DiscoFuse: A Large-Scale Dataset for Discourse-Based Sentence Fusion
This provides a resource for training neural models in discourse-based sentence fusion, addressing a bottleneck in natural language processing, though it is incremental as it builds on existing datasets and methods.
The authors tackled the problem of limited training data for sentence fusion by automatically generating DiscoFuse, a large-scale dataset with 60 million examples from Wikipedia and Sports articles, and showed that pretraining on it substantially improves performance on the WebSplit simplification task.

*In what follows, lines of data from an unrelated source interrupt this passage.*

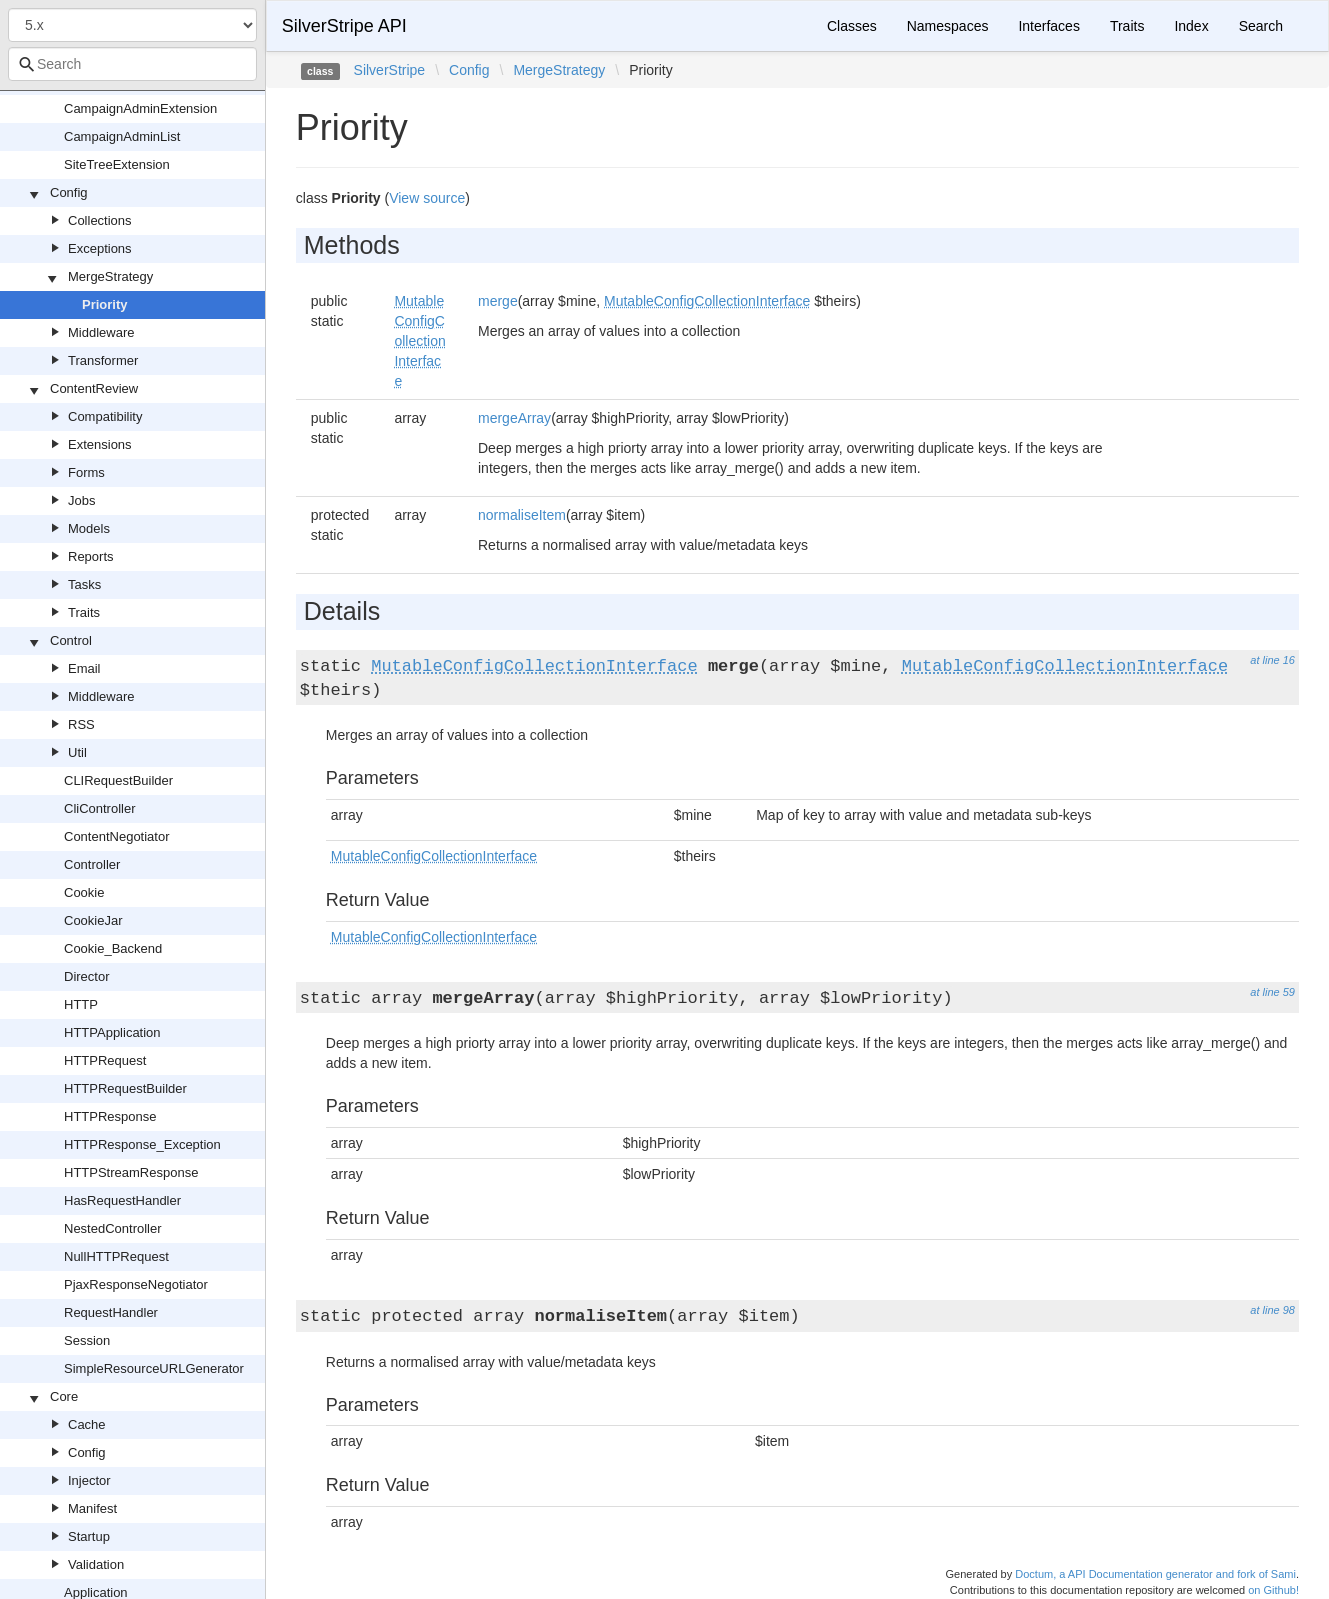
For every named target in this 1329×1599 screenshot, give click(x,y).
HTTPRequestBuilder (125, 1088)
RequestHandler (111, 1312)
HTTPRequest (105, 1060)
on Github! (1273, 1590)
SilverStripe (390, 70)
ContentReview (94, 388)
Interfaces (1048, 26)
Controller (92, 864)
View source (427, 198)
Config (69, 192)
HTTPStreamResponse (131, 1172)
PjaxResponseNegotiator (136, 1284)
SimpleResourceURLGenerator (154, 1368)
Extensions (100, 444)
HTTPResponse (110, 1116)
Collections (100, 220)
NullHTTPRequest (116, 1256)
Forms (86, 472)
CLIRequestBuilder (118, 780)
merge (498, 301)
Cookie (84, 892)
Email (84, 668)
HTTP (81, 1004)
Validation (96, 1564)
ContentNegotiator (117, 836)
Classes (852, 26)
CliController (100, 808)
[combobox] (132, 64)
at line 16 (1272, 660)
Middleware (101, 332)
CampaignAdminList (122, 136)
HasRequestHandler (122, 1200)
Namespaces (948, 26)
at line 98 (1272, 1310)
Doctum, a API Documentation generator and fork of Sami (1155, 1574)
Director (87, 976)
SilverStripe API (344, 26)
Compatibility (105, 416)
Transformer (103, 360)
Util (77, 752)
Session (87, 1340)
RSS (81, 724)
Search (1261, 26)
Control (71, 640)
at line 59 (1272, 992)
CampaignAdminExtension (140, 108)
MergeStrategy (110, 276)
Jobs (81, 500)
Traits (84, 612)
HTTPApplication (112, 1032)
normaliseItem (522, 515)
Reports (91, 556)
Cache (87, 1424)
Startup (89, 1536)
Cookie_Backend (113, 948)
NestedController (113, 1228)
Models (89, 528)
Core (64, 1396)
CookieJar (93, 920)
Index (1191, 26)
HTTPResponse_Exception (142, 1144)
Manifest (92, 1508)
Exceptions (100, 248)
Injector (89, 1480)
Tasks (84, 584)
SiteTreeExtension (117, 164)
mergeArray (514, 418)
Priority (105, 304)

Sentence fusion is the task of joining several independent sentences into a single coherent text. Current datasets for sentence fusion are small and insufficient for training modern neural models. In this paper, we propose a method for automatically-generating fusion examples from raw text and present DiscoFuse, a large scale dataset for discourse-based sentence fusion. We author a set of rules for identifying a diverse set of discourse phenomena in raw text, and decomposing the text into two independent sentences. We apply our approach on two document collections: Wikipedia and Sports articles, yielding 60 million fusion examples annotated with discourse information required to reconstruct the fused text. We develop a sequence-to-sequence model on DiscoFuse and thoroughly analyze its strengths and weaknesses with respect to the various discourse phenomena, using both automatic as well as human evaluation. Finally, we conduct transfer learning experiments with WebSplit, a recent dataset for text simplification. We show that pretraining on DiscoFuse substantially improves performance on WebSplit when viewed as a sentence fusion task.